_REQUISITOS DA TAREFA_
Reescreva todos os registros abaixo trocando "Instruction" por "Task" e mantendo todo o resto igual. Deixe as imagens fora da resposta.

# # # #

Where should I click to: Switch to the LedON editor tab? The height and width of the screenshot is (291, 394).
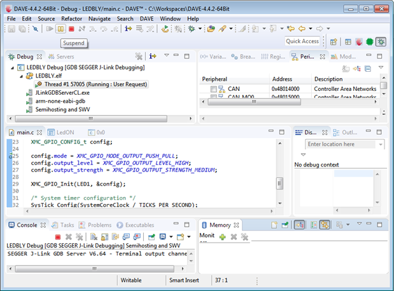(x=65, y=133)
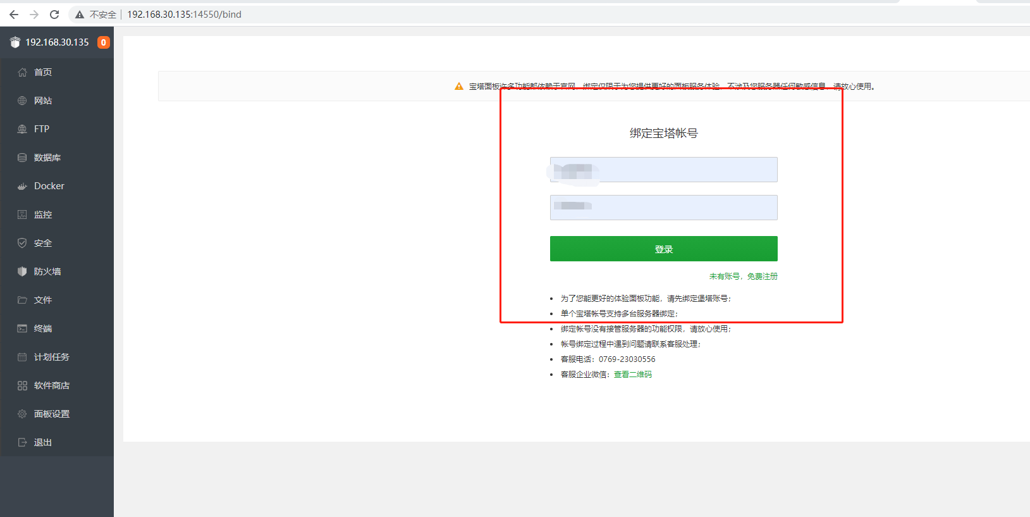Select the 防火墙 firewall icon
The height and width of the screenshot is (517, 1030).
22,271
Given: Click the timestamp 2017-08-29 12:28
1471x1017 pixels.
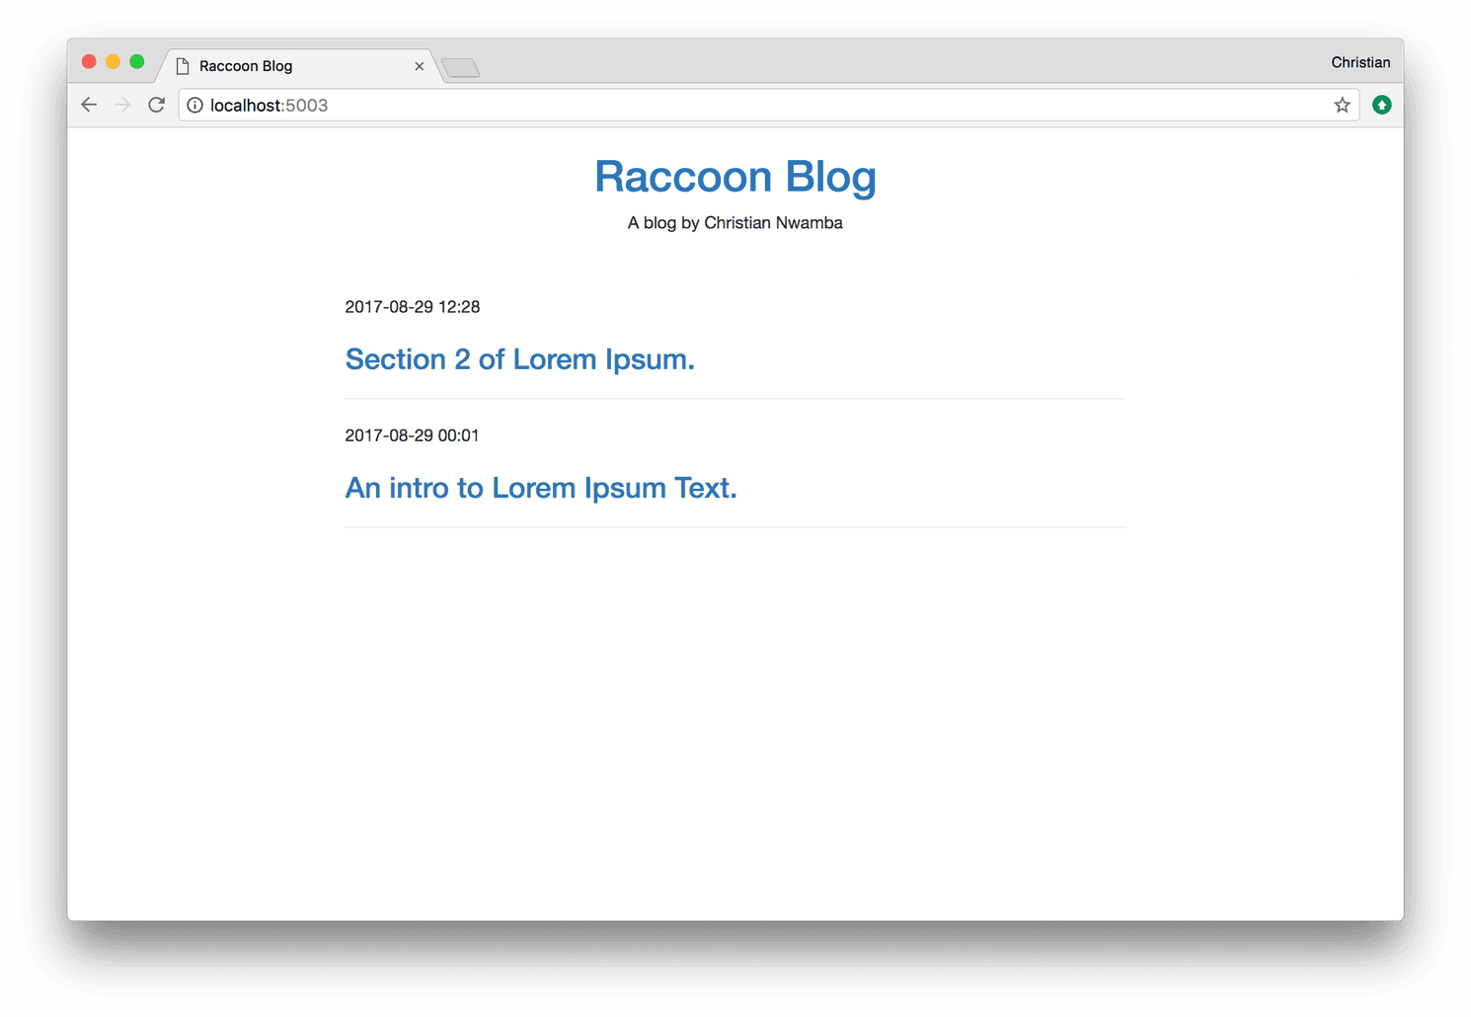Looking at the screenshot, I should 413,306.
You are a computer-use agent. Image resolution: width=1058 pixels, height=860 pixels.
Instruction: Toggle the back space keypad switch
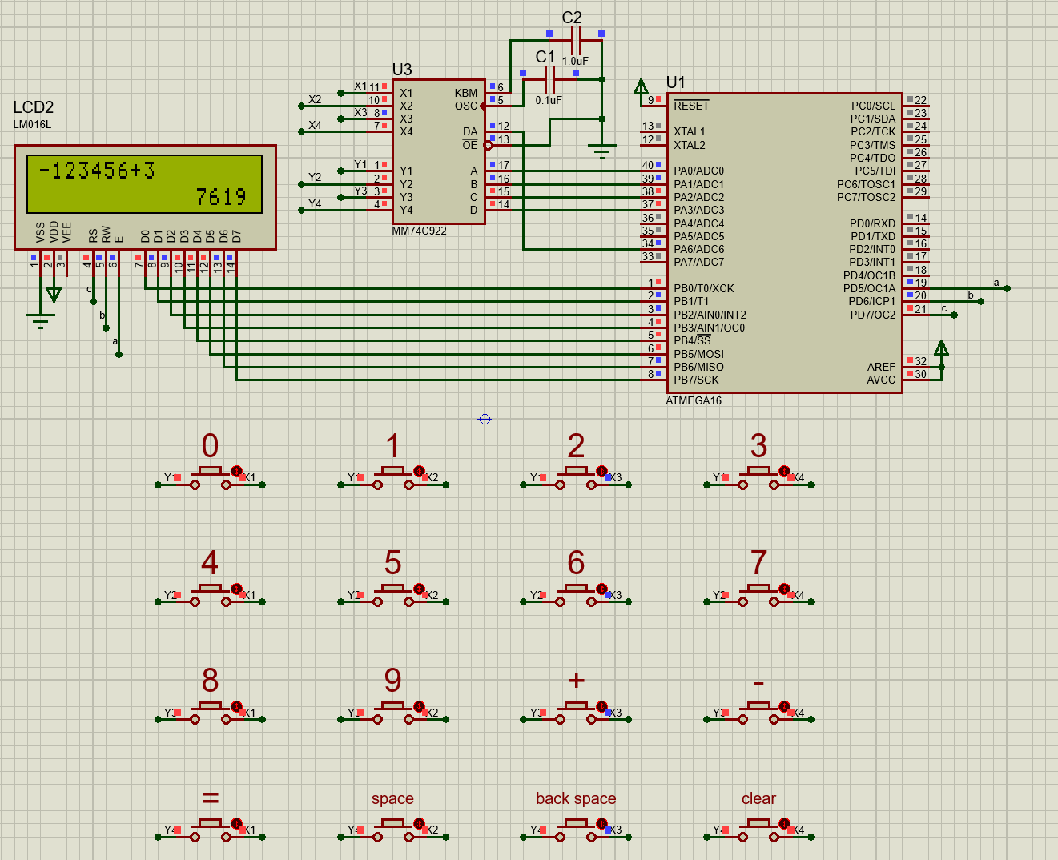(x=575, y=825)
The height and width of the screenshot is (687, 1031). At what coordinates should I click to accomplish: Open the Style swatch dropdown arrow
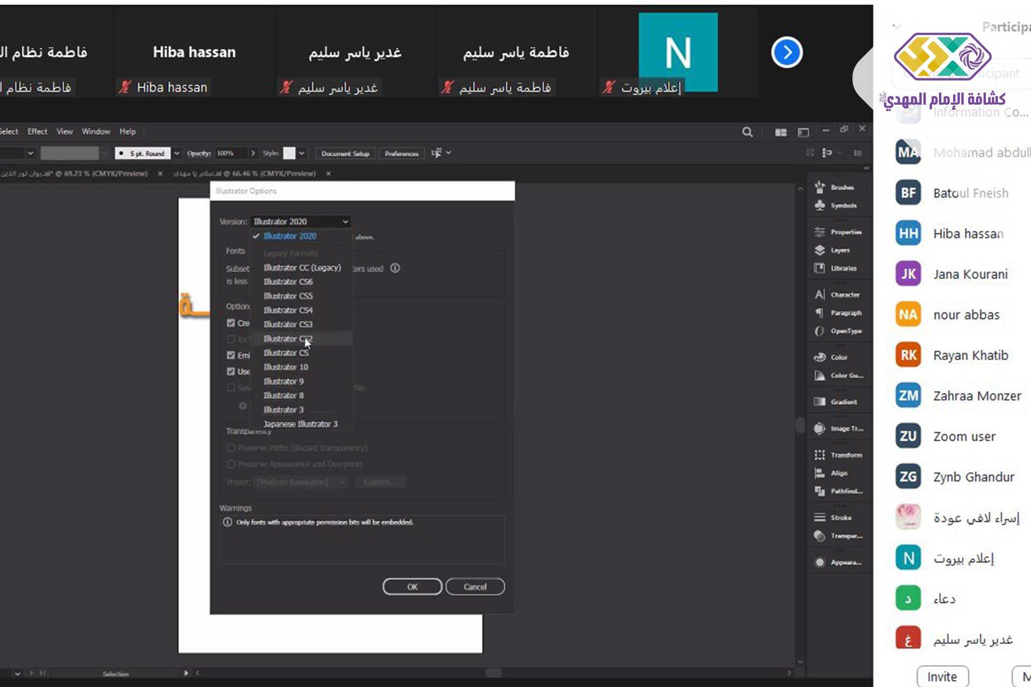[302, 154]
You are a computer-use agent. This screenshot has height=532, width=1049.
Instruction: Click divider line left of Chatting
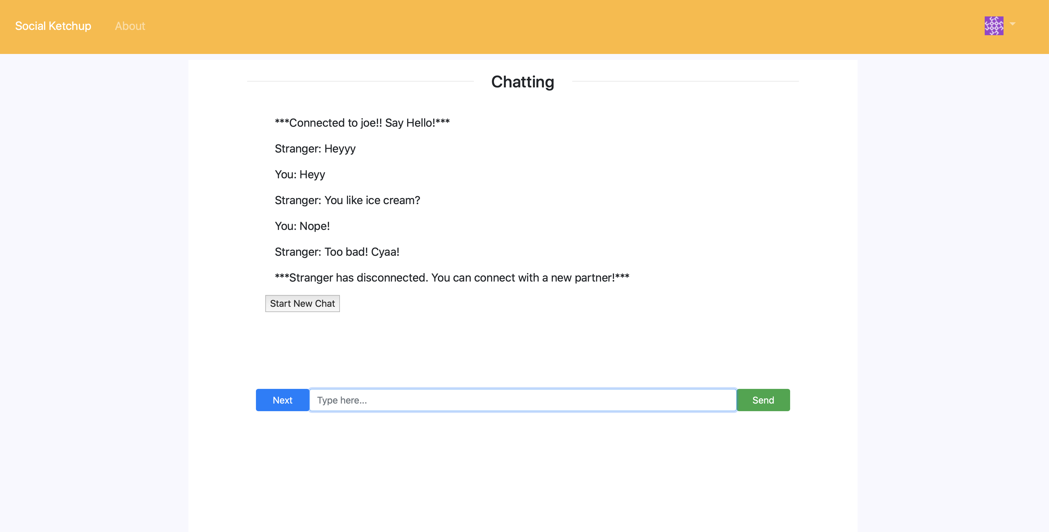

# # # #

_RESPOSTA ABAIXO_
Where should I click to: Switch to the LedON editor tab? The height and width of the screenshot is (291, 394).
(x=65, y=133)
Select the 防火墙 firewall icon
The height and width of the screenshot is (517, 1030).
22,271
Given: Click the timestamp 2017-08-29 12:28
1471x1017 pixels.
Looking at the screenshot, I should 413,306.
You are a computer-use agent. Image resolution: width=1058 pixels, height=860 pixels.
Task: Toggle the back space keypad switch
(x=575, y=825)
The height and width of the screenshot is (687, 1031). At what coordinates should I click to accomplish: Open the Style swatch dropdown arrow
[302, 154]
You are a computer-use agent. This screenshot has height=532, width=1049.
Task: Click divider line left of Chatting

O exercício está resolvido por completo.